Compute the fractional power of a matrix, for fractions -1 < t < 1.

This uses algorithm (3.1) of [1]_. The Pade approximation itself uses algorithm (4.1) of [2]_.

A : (N, N) array_like
Matrix whose fractional power to evaluate.
t : float
Fractional power between -1 and 1 exclusive.
X : (N, N) array_like
The fractional power of the matrix.
[1]Nicholas J. Higham and Lijing Lin (2013) “An Improved Schur-Pade Algorithm for Fractional Powers of a Matrix and their Frechet Derivatives.”
[2]Nicholas J. Higham and Lijing lin (2011) “A Schur-Pade Algorithm for Fractional Powers of a Matrix.” SIAM Journal on Matrix Analysis and Applications, 32 (3). pp. 1056-1078. ISSN 0895-4798
_fractional_matrix_power(A, p)

Compute the fractional power of a matrix.

See the fractional_matrix_power docstring in matfuncs.py for more info.

_logm_triu(T)

Compute matrix logarithm of an upper triangular matrix.

The matrix logarithm is the inverse of expm: expm(logm(T)) == T

T : (N, N) array_like
Upper triangular matrix whose logarithm to evaluate
logm : (N, N) ndarray
Matrix logarithm of T
[1]Awad H. Al-Mohy and Nicholas J. Higham (2012) “Improved Inverse Scaling and Squaring Algorithms for the Matrix Logarithm.” SIAM Journal on Scientific Computing, 34 (4). C152-C169. ISSN 1095-7197
[2]Nicholas J. Higham (2008) “Functions of Matrices: Theory and Computation” ISBN 978-0-898716-46-7
[3]Nicholas J. Higham and Lijing lin (2011) “A Schur-Pade Algorithm for Fractional Powers of a Matrix.” SIAM Journal on Matrix Analysis and Applications, 32 (3). pp. 1056-1078. ISSN 0895-4798
_logm_force_nonsingular_triangular_matrix(T, inplace=False)
_logm(A)

Compute the matrix logarithm.

See the logm docstring in matfuncs.py for more info.

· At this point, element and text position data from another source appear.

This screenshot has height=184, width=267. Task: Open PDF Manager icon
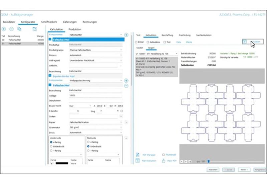click(138, 155)
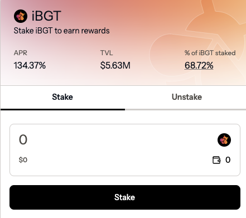The height and width of the screenshot is (218, 246).
Task: Click 'Stake iBGT to earn rewards' subtitle
Action: (x=61, y=31)
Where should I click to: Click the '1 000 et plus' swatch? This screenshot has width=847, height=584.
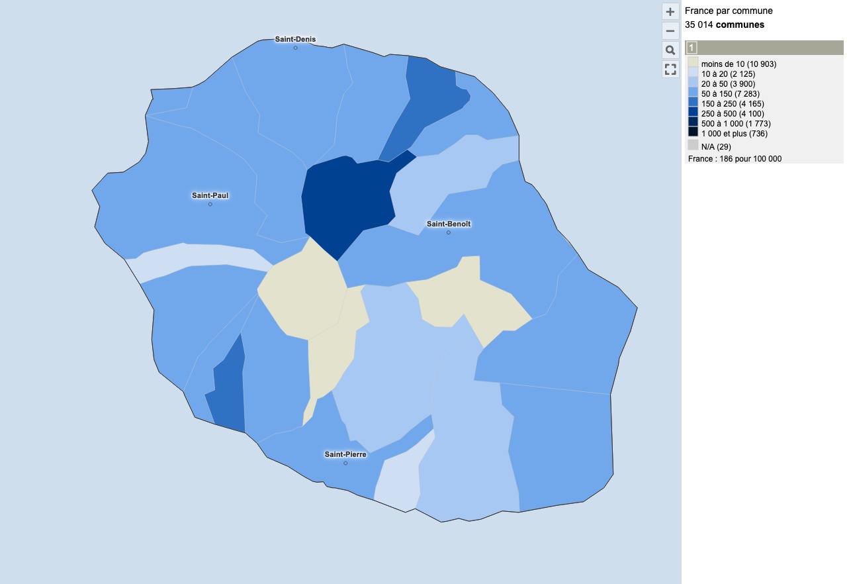click(x=693, y=133)
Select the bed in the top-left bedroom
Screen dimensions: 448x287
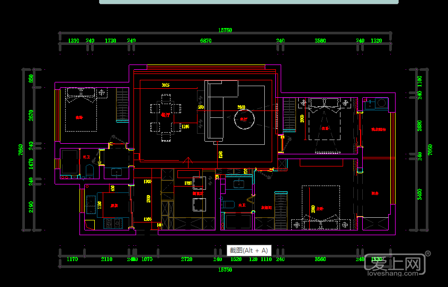[81, 110]
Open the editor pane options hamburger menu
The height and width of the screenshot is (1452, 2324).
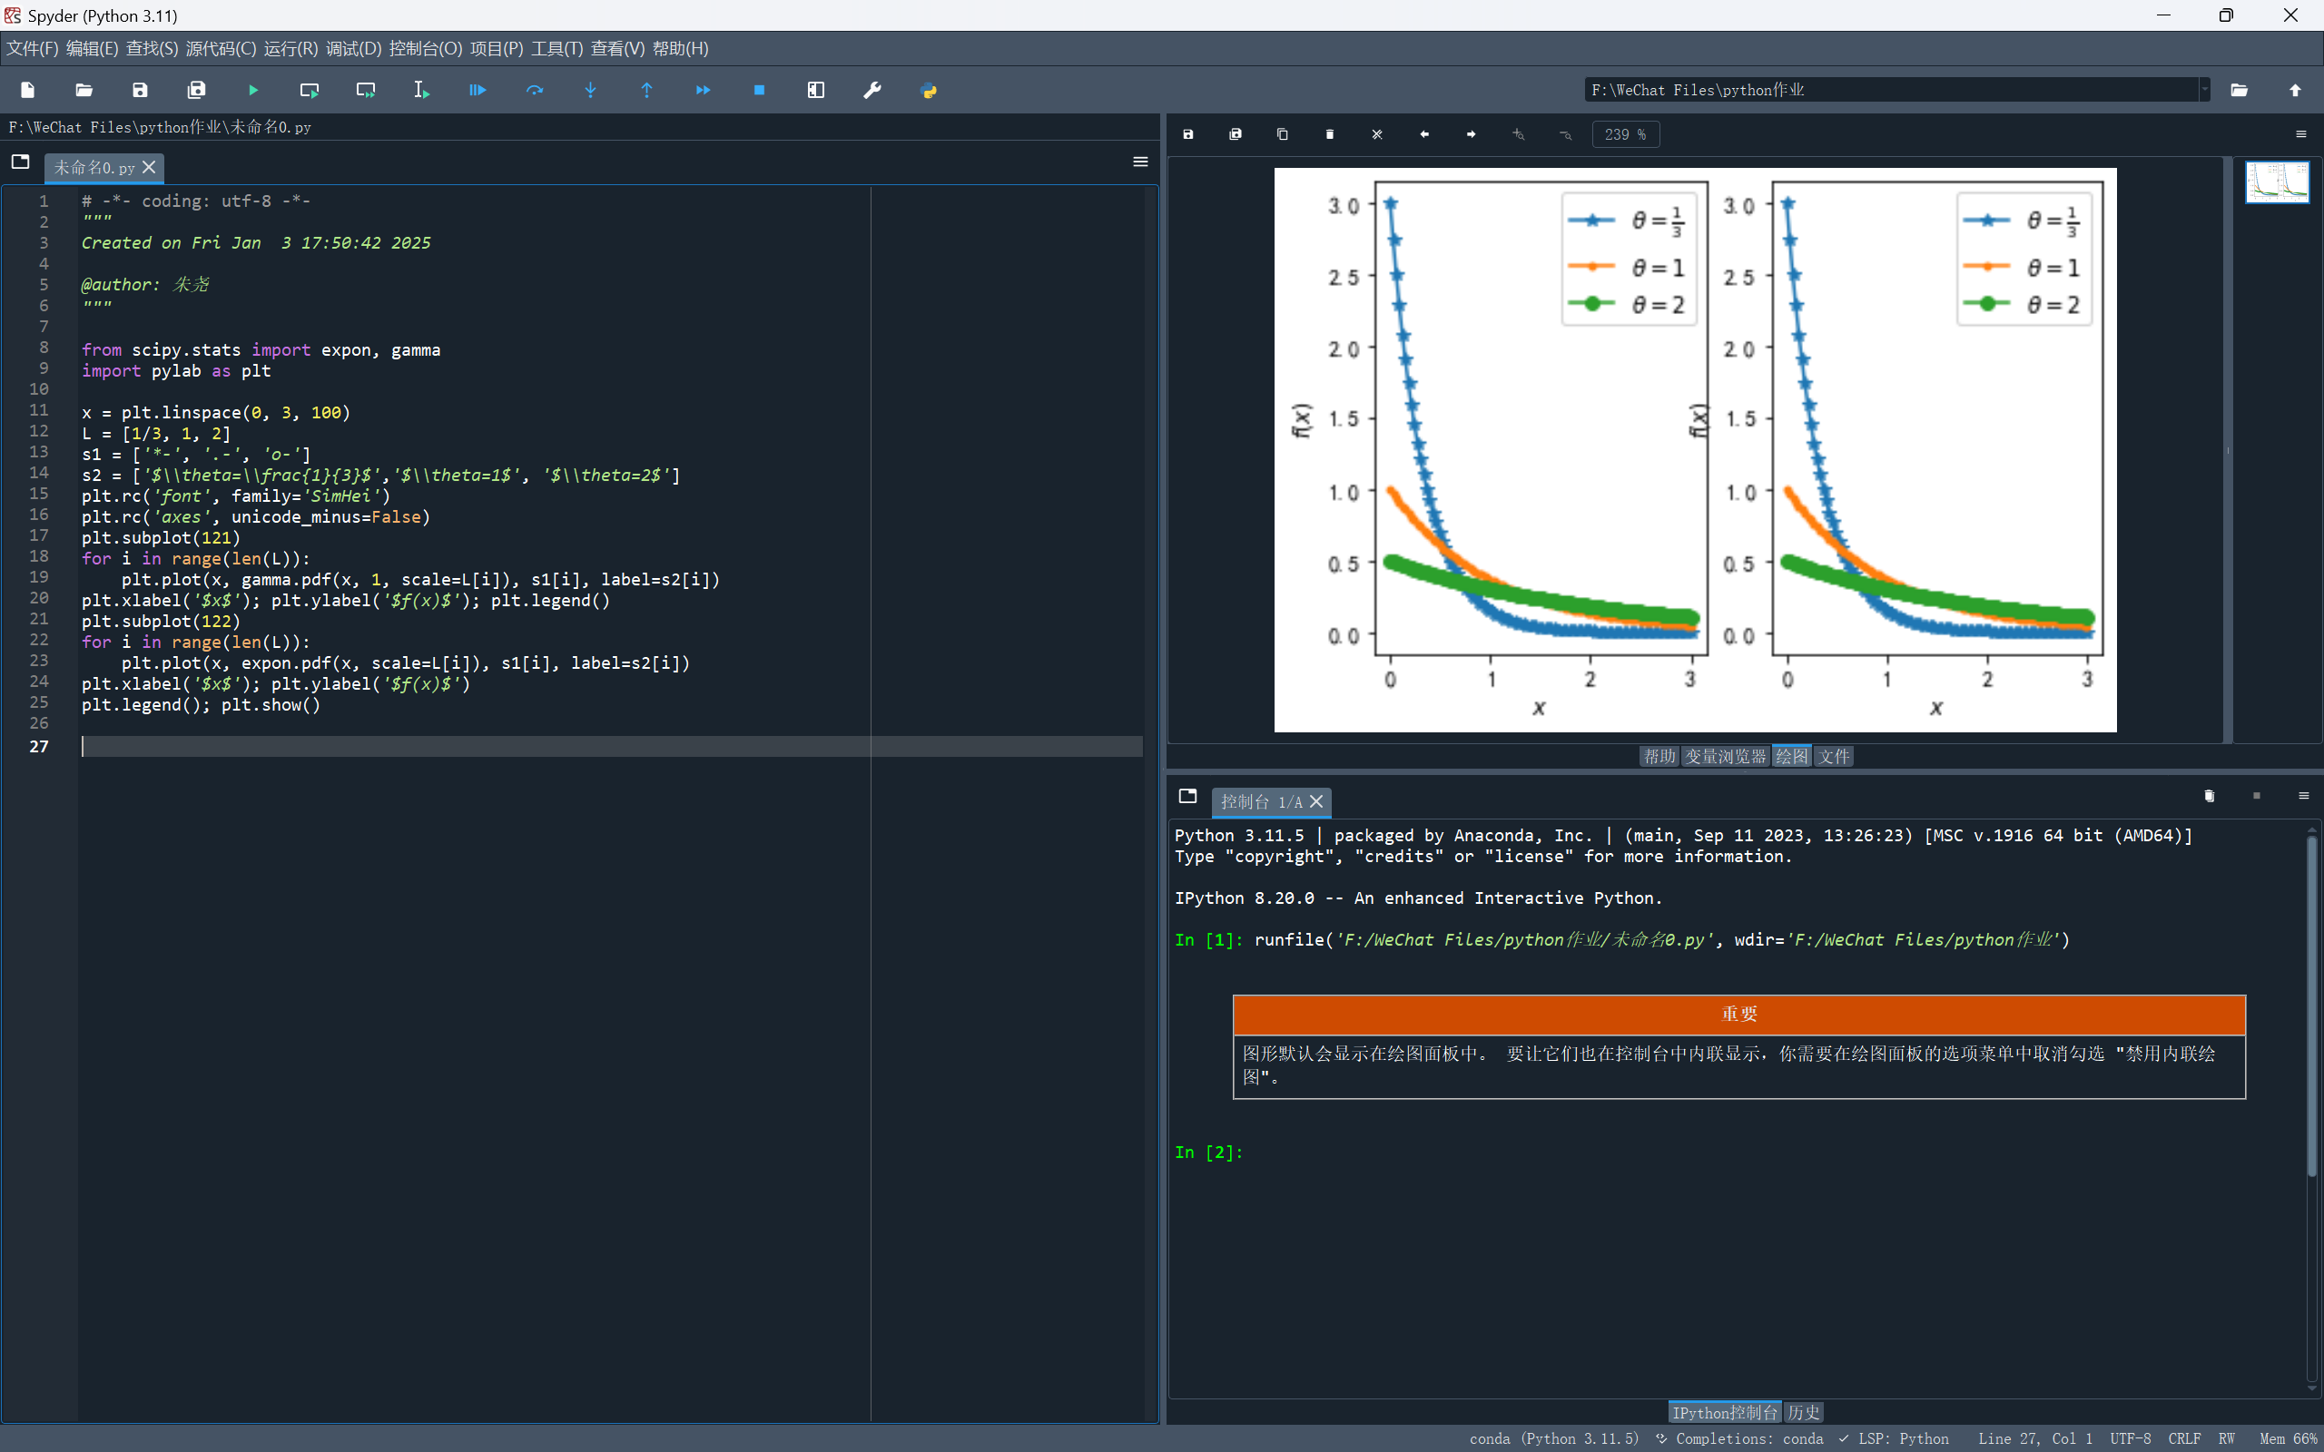click(1141, 162)
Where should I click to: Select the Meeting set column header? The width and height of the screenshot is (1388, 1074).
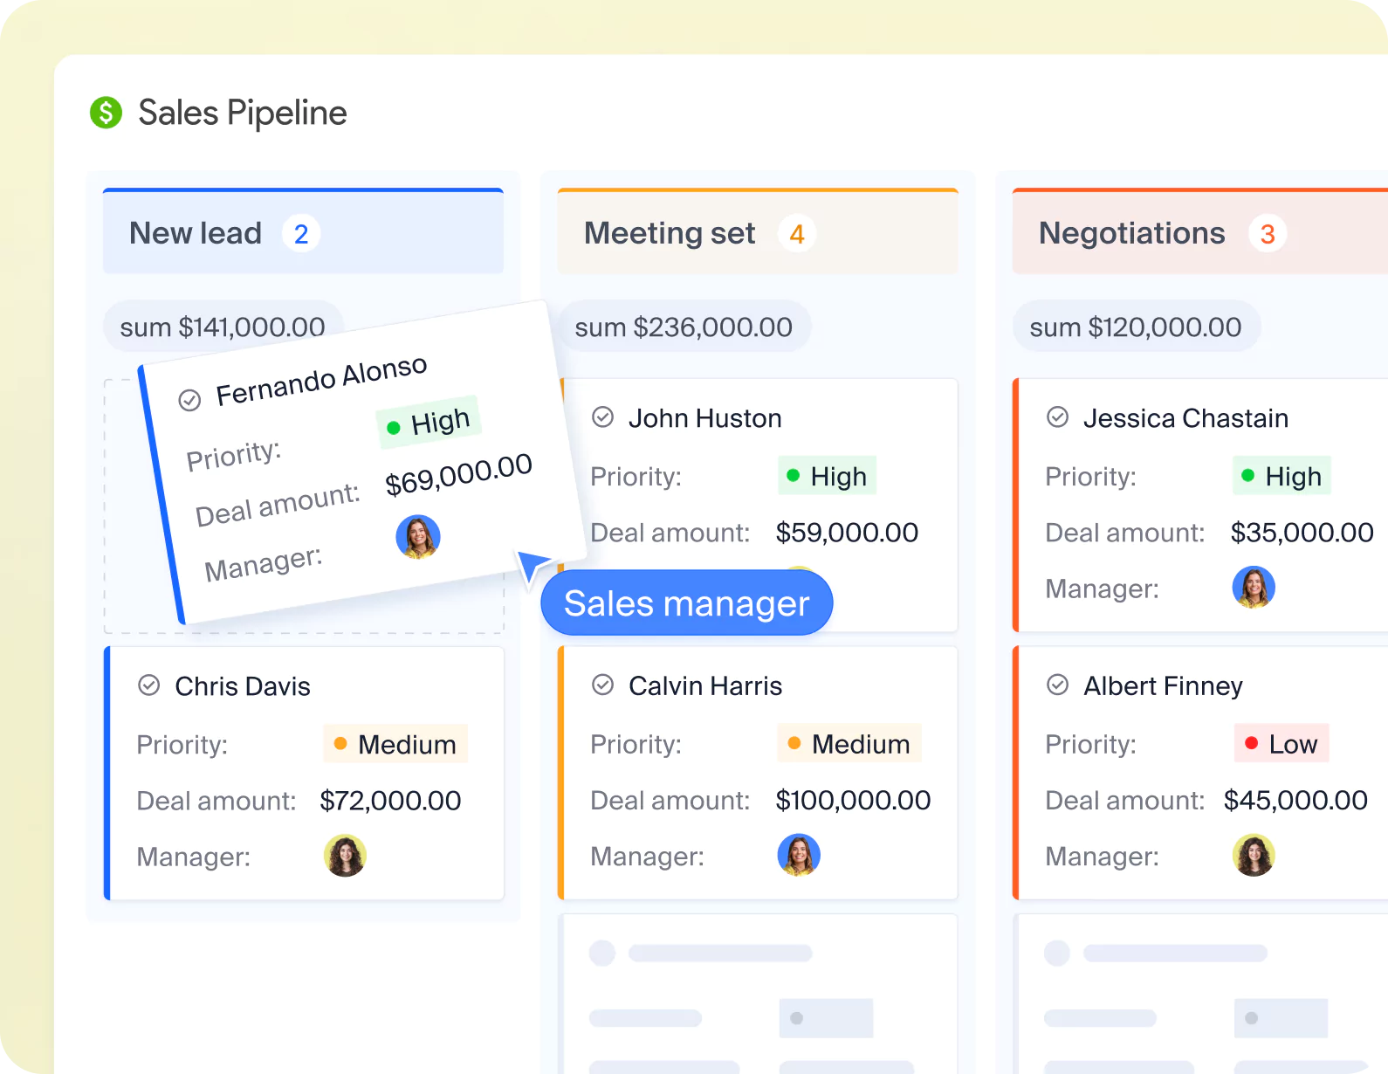[x=670, y=234]
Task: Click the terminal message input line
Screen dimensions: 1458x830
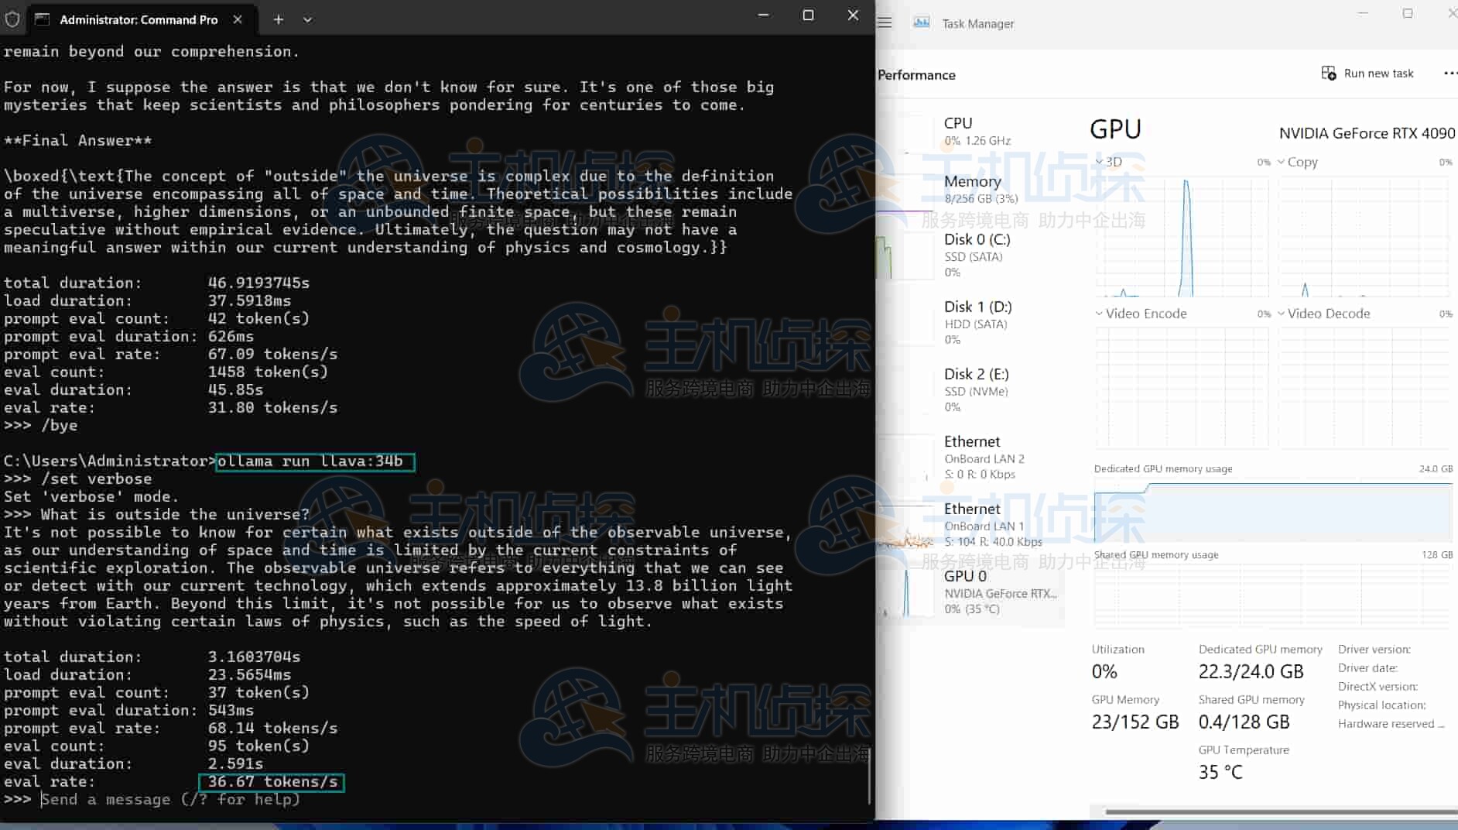Action: tap(170, 799)
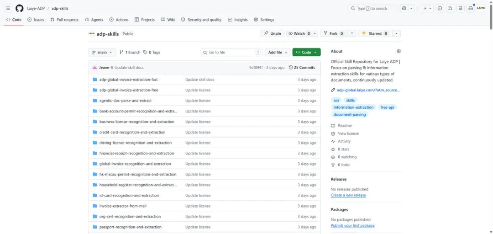Switch to the Insights tab

click(238, 20)
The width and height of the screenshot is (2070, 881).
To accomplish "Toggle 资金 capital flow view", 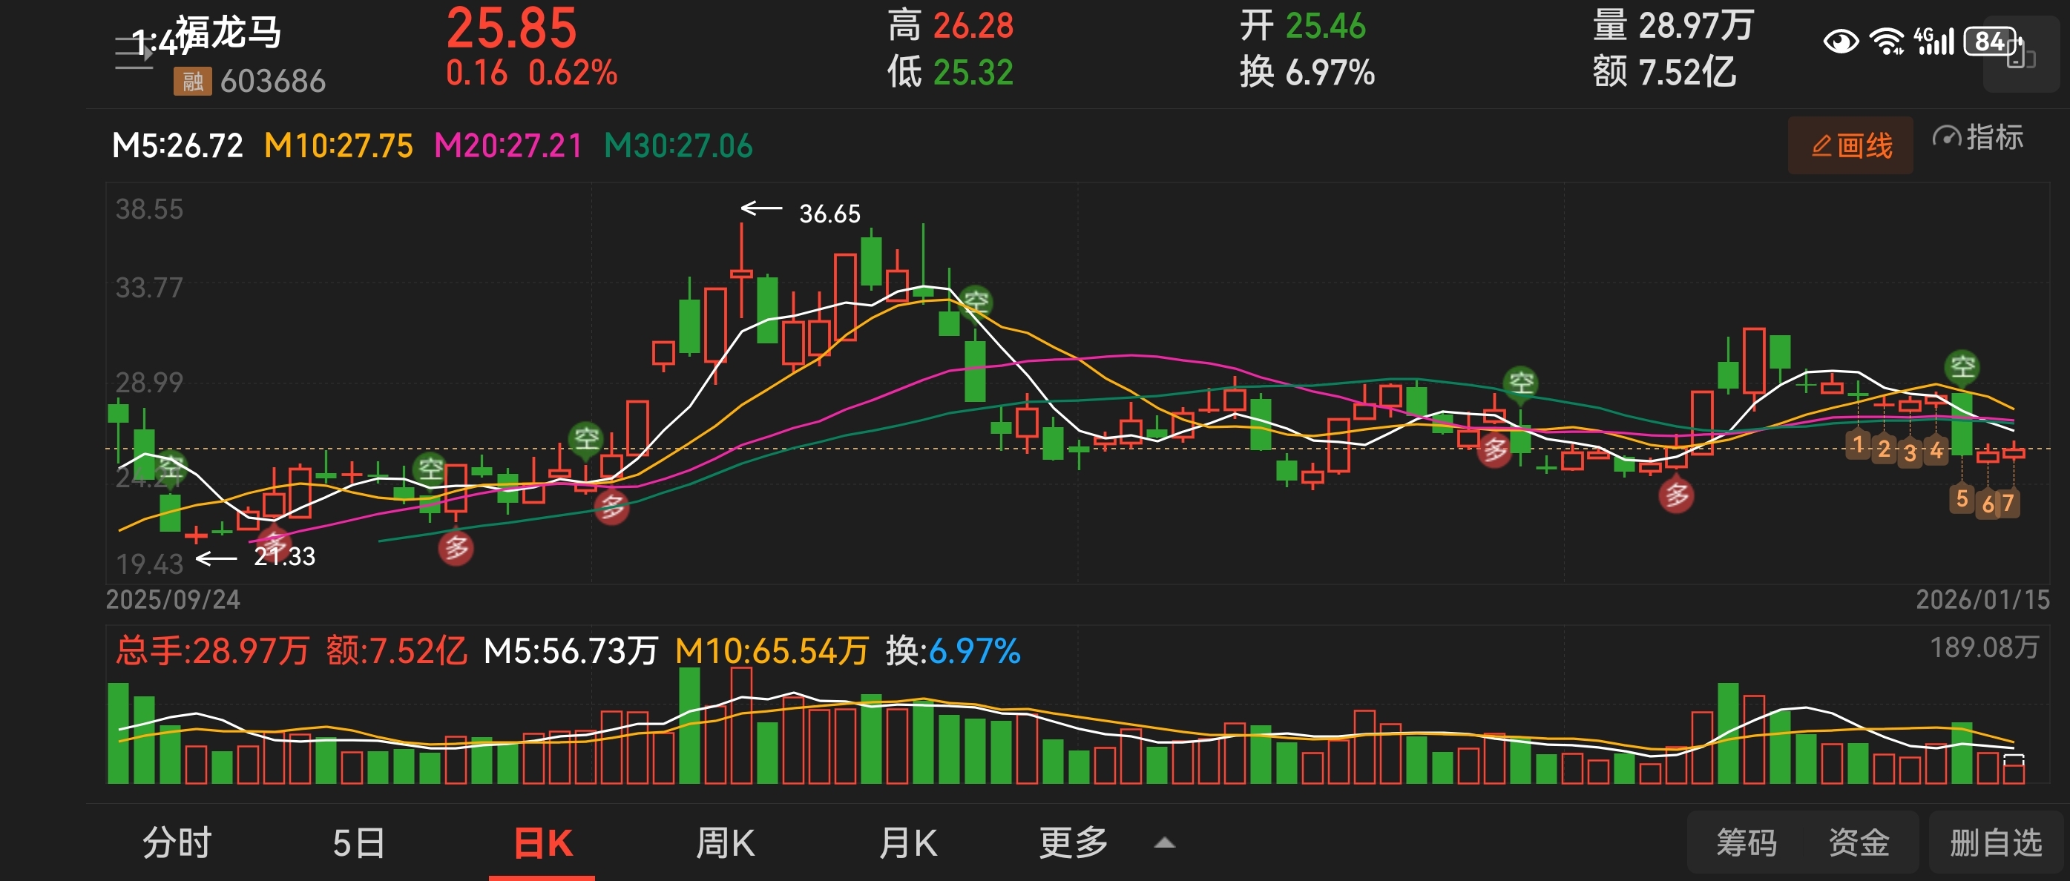I will coord(1859,843).
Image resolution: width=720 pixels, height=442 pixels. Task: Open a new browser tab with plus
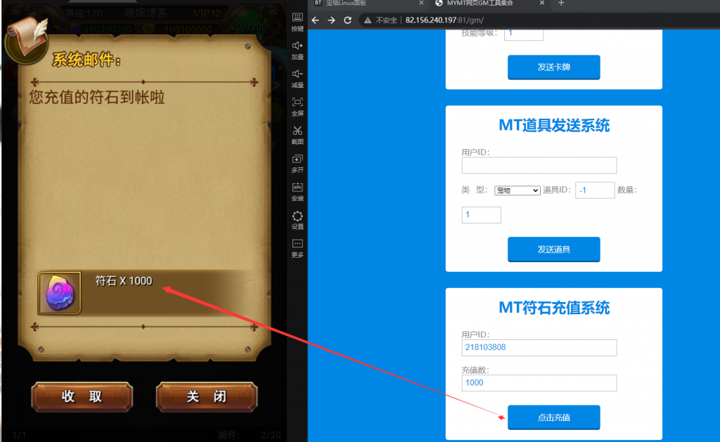pos(561,3)
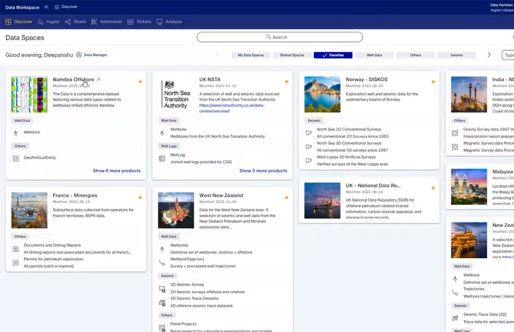Viewport: 514px width, 332px height.
Task: Collapse the Data Workspace header chevron
Action: coord(46,7)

In this function we look at triangular matrices that are similar to the input matrix. If any diagonal entry of such a triangular matrix is exactly zero then the original matrix is singular. The matrix logarithm does not exist for such matrices, but in such cases we will pretend that the diagonal entries that are zero are actually slightly positive by an ad-hoc amount, in the interest of returning something more useful than NaN. This will cause a warning.